'We are moving on bank consolidation measures'
Given the sensitivities involved, RBI governor YV Reddy just chose to laugh it off saying it depended on one’s views on the usefulness of a sleeping policeman. The Guv appeared relaxed and settled down to chat with ET on the credit policy. Excerpts:
On the morning of the mid-term review of the annual credit policy, Mr Davies had written an article saying that probably there is a case for a legislation to strengthen autonomy for RBI. As Davies said, it may not change, in any fundamental way, the current operations of the central bank, but it would be like a ‘sleeping policeman’.
Given the sensitivities involved, RBI governor YV Reddy just chose to laugh it off saying it depended on one’s views on the usefulness of a sleeping policeman. The Guv appeared relaxed and settled down to chat with ET on the credit policy. Excerpts:
ET: Is there a danger that the credit policy does not send a strong signal sensitising corporates to the risks of a rate hike in the near term ?
YVR: Interest rates is one signal. There is also an issue of possible supply inelasticities. In particular, how transient is the issue of primary food articles? If there is a good chance of rebalancing, then we only need to alert the market to the need for rebalancing and indicate the willingness to act, if necessary.

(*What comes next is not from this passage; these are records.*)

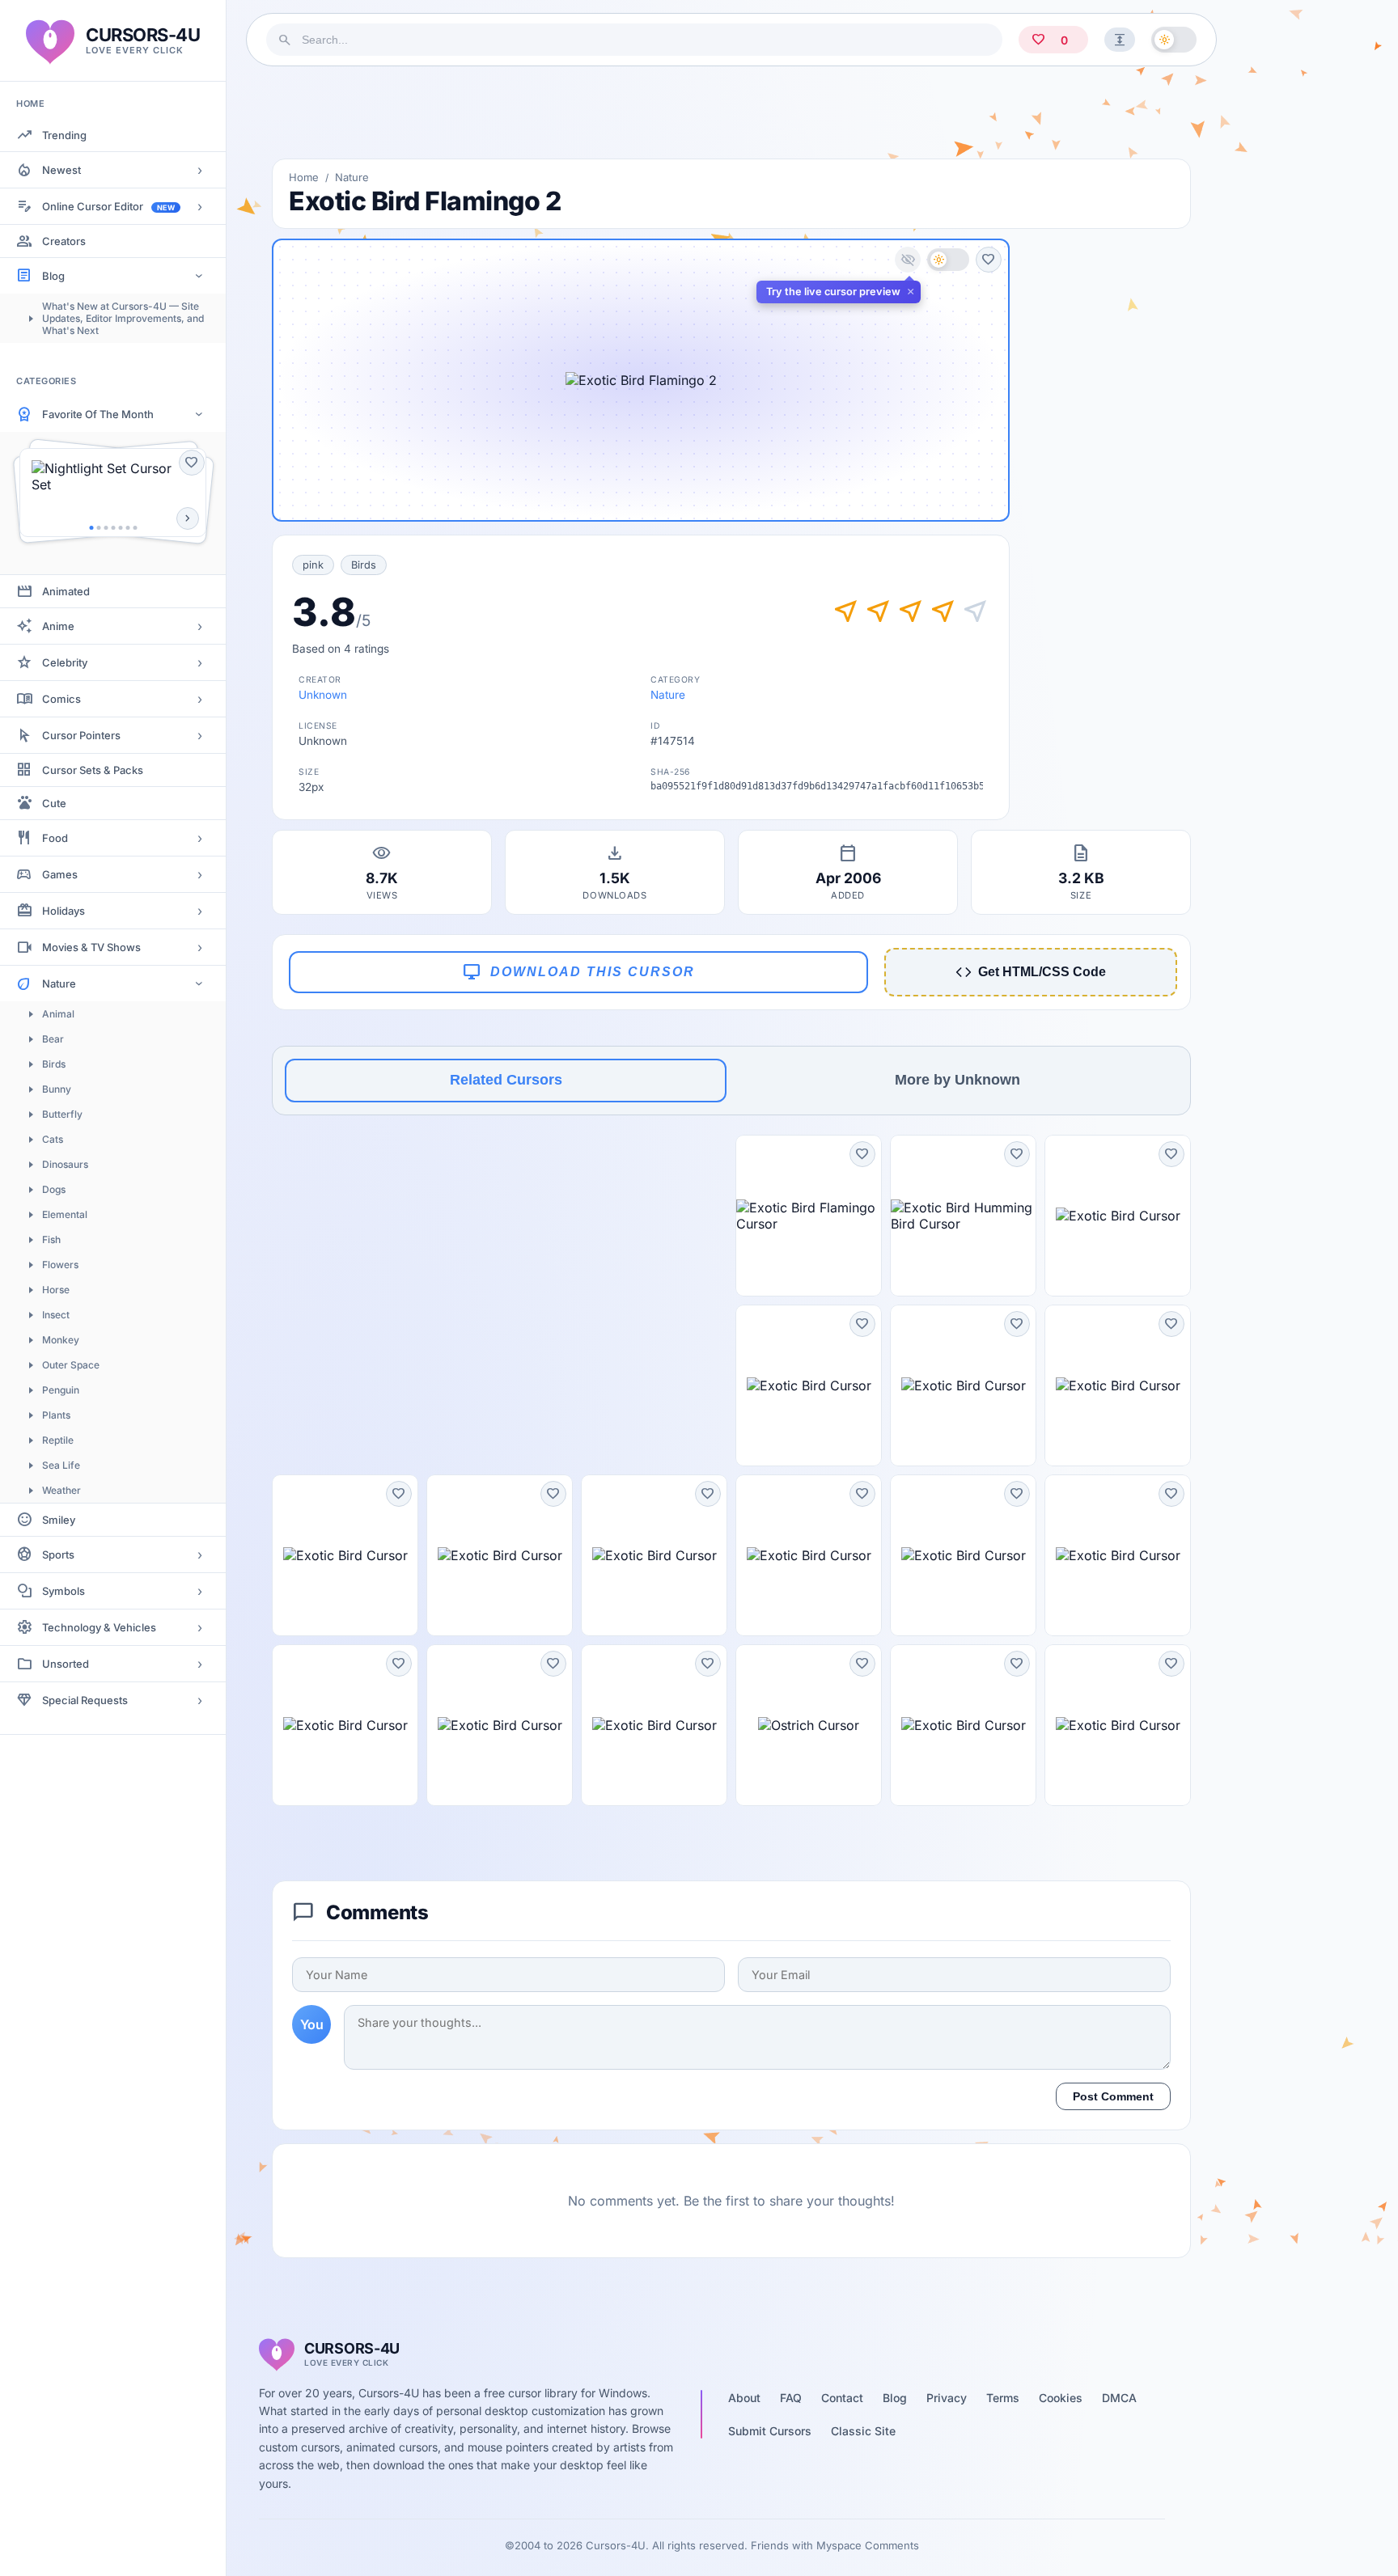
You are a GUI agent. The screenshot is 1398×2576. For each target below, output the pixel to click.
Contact (842, 2398)
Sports (58, 1554)
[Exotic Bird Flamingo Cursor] (808, 1215)
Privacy (946, 2398)
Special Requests (85, 1700)
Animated (66, 591)
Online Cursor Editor (108, 206)
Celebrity (64, 662)
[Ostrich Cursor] (808, 1725)
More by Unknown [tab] (957, 1080)
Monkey (60, 1340)
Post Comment (1113, 2096)
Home (304, 177)
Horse (56, 1290)
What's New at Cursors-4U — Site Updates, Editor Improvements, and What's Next (123, 318)
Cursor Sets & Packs (92, 769)
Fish (51, 1239)
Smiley (58, 1519)
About (744, 2398)
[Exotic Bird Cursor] (1117, 1215)
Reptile (58, 1440)
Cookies (1060, 2398)
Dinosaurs (65, 1164)
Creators (64, 241)
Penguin (60, 1390)
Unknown (323, 694)
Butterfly (62, 1114)
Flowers (60, 1264)
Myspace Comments (867, 2545)
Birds (54, 1064)
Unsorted (65, 1663)
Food (55, 837)
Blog (53, 275)
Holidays (63, 910)
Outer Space (71, 1365)
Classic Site (863, 2431)
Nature (59, 983)
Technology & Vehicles (99, 1627)
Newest (61, 169)
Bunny (56, 1089)
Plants (56, 1415)
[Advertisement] (731, 112)
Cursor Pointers (81, 735)
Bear (53, 1039)
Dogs (54, 1189)
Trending (64, 135)
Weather (61, 1490)
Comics (61, 698)
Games (60, 874)
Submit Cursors (769, 2431)
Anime (58, 626)
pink (313, 565)
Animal (58, 1014)
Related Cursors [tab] (506, 1080)
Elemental (64, 1214)
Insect (56, 1315)
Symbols (63, 1590)
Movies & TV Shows (91, 947)
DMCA (1119, 2398)
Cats (52, 1139)
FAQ (791, 2398)
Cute (54, 803)
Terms (1002, 2398)
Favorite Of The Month (98, 414)
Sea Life (61, 1465)
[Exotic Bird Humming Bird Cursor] (963, 1215)
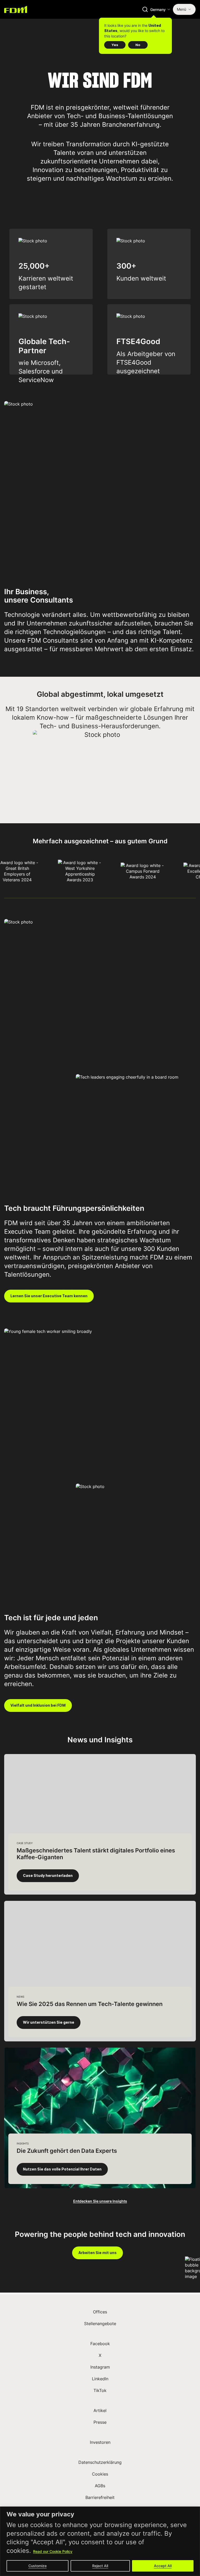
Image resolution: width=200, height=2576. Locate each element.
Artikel (100, 2410)
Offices (100, 2312)
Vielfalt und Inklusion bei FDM (38, 1705)
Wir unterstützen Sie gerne (48, 2022)
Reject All (100, 2565)
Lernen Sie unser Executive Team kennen (49, 1296)
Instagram (100, 2367)
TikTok (100, 2390)
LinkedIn (100, 2379)
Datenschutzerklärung (100, 2462)
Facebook (100, 2343)
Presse (100, 2422)
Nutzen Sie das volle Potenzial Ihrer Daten (62, 2169)
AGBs (100, 2486)
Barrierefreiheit (100, 2497)
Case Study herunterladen (48, 1876)
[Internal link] (15, 9)
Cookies (100, 2474)
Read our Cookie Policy (52, 2551)
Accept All (163, 2565)
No (137, 45)
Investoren (100, 2442)
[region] (100, 2541)
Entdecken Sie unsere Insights (100, 2201)
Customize (37, 2565)
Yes (114, 45)
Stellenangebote (100, 2323)
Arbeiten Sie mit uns (97, 2253)
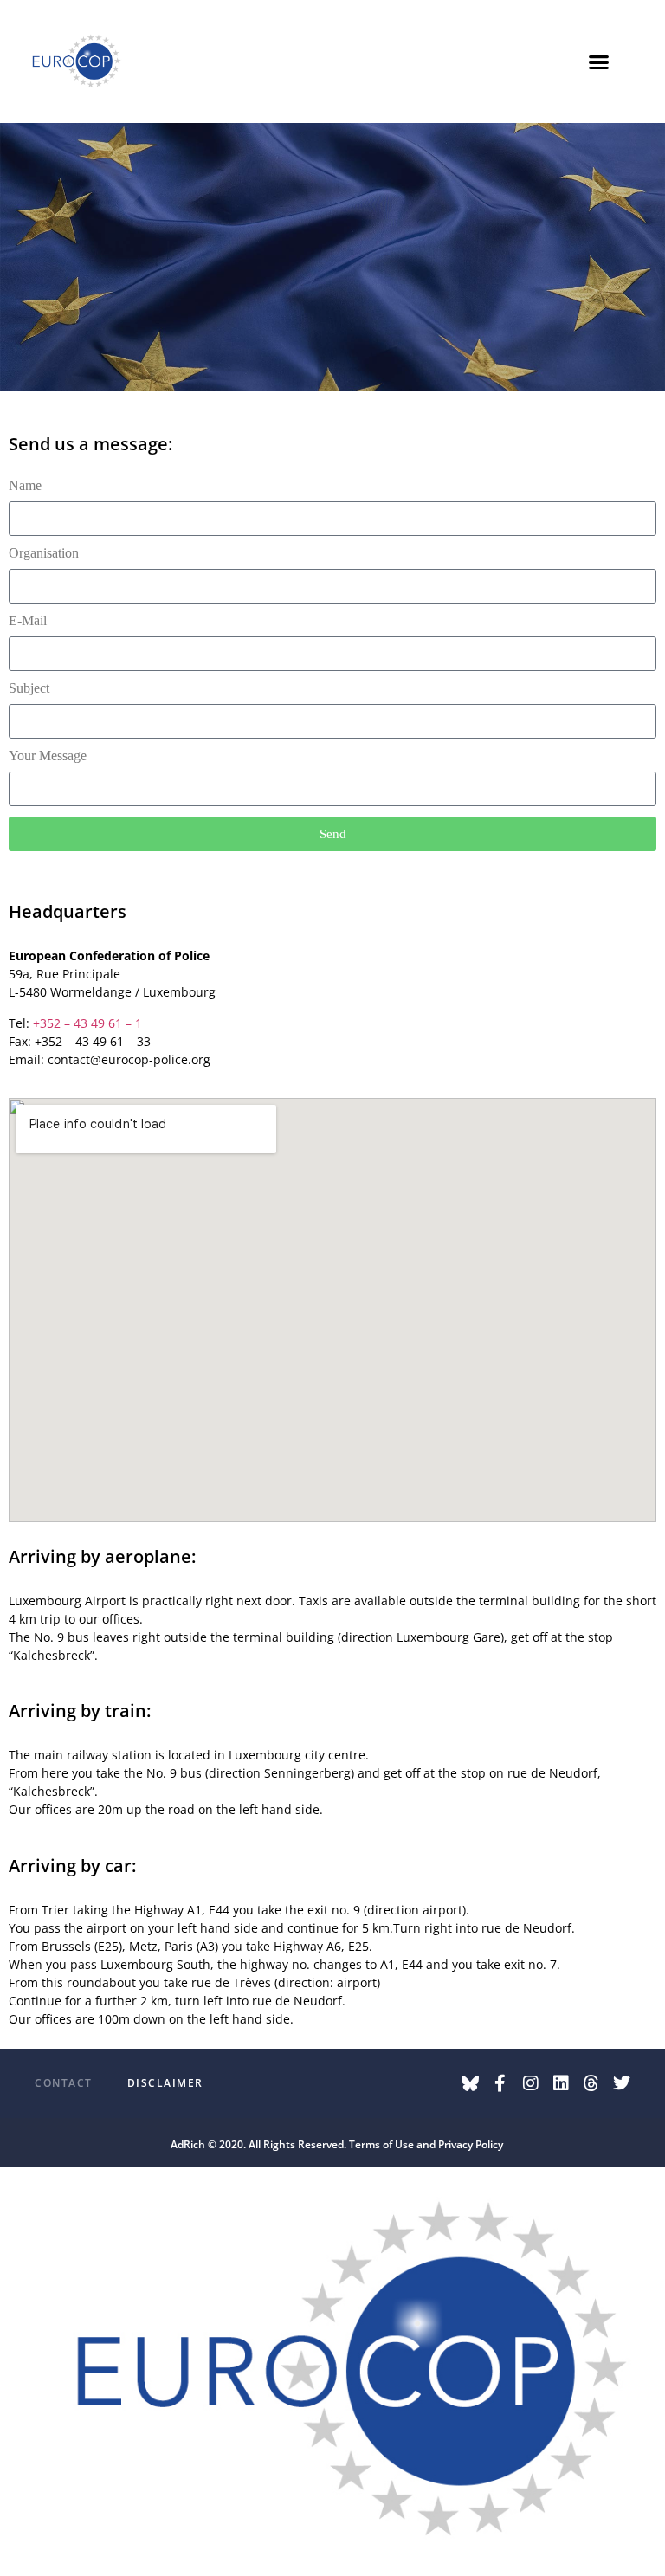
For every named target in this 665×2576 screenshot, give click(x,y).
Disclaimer (165, 2083)
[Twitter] (621, 2083)
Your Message (48, 756)
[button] (598, 61)
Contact (64, 2083)
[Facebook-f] (500, 2083)
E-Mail (28, 621)
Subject (29, 688)
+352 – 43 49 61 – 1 (87, 1023)
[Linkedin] (561, 2083)
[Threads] (591, 2083)
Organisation (44, 553)
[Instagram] (530, 2083)
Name (25, 486)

The second issue is the balance between deposit and credit in the banking system.
That also has to be rebalanced in terms of savings and investment and in a broader sense, in terms of the price of capital. There may be no problem of liquidity now, but if there is demand at some stage and banks seek liquidity from RBI, they will have to pay more and there could be an element of uncertainity in getting the liquidity.
In which case, the rebalancing efforts can start from now. The expectation is that there could be a repricing of risk, repricing of deposits and loans taking into account these future prospects. But, it certainly does not exclude the possibility of movement of variables in future.
ET: What are the growth in credit factors other than demand ?
YVR. We had a rough view of the credit growth that would be consistent with stability. Last time, we indicated that 30% (credit growth) is slightly high and it has to go down towards 20%. After assessing the current situation, we came to the conclusion that there is a structural shift in the economy and the financing of economic activity through the credit channel. We still believe that it may have to be less than 30%. We are not sure where it is, but it will have to be less than 30%.
ET: After the banking sector reforms, it was widely expected that the next stage of reforms would envisage the corporate debt market. Moreover, banks are also handicapped in financing long-term projects because of the short-term nature of their liabilities?
YVR: We are fully committed to implement the recommendations of RH Patil committee report. That is very critical. Once that is done, we will be quite comfortable to go ahead with corporate debt market development. Banks have raised the issue of inadequate long-term funds and we have taken it on board.
But, besides corporate debt there are other areas for reform. These include the relationship between the banks and the NBFCs. We will soon be coming out with the circular on prudential guidelines for NBFCs.
The strength of the financial sector would necessarily depend on the strengh and stability of all the segments of the financial sector. We are already moving on consolidation measures, but when you have legacy issues, you have to have a non-disruptive movement giving due weightage to rights and obligations to all stakeholders.
ET: What is the position with restriction on branch expansion for those banks in the IPO scam. There is a veiw that RBI is restricting branch expansion to push consolidation in the cooperative segment?
YVR: We have had a series of meetings scheduled to discuss the measures that they have put in place and it should be possible to kick off the issue of licences. For urban cooperative banks, we have already indicated that they can convert extension counters to branches.
So far, all the banks where there is reasonable regulatory comfort, we are quite liberal in branch licensing. It is only with respect of few banks, who have not shown that risk control systems are in place, there are restrictions. They have now indicated that they have taken measures to put them in place. This is how it is in most countries.
ET :Some of the measures you outlined today while spelling liberalisation on the capital account front appear to be aimed at encouraging outflows to combat the appreciation of the rupee. Is that a fair assumption ?
YVR :It has nothing to do with currency management. Magnitudinally, liberalisation is cautious and step-by- step so that it does not make a significant dent in inflows and outflows. It is not intended to have mobilisation of capital for investment outside India. We are only saying that there is a facility available to invest outside, if you want to take it, then take it.
In any large economy, the domestic bias is close to 99% and the same thing applies to India. Secondly, as long as the overall macroeconomic frameowrk and tax incentive structure is conducive, the domestic bias will continue. Thirdly, the overall return on investments in domestic assets is still quite high.
But the reason we are doing this is to have the market determined exchange dominate the minds of people. This also disciplines policy makers as they are aware that domestic investors may take their money out if they are too much out of alignment.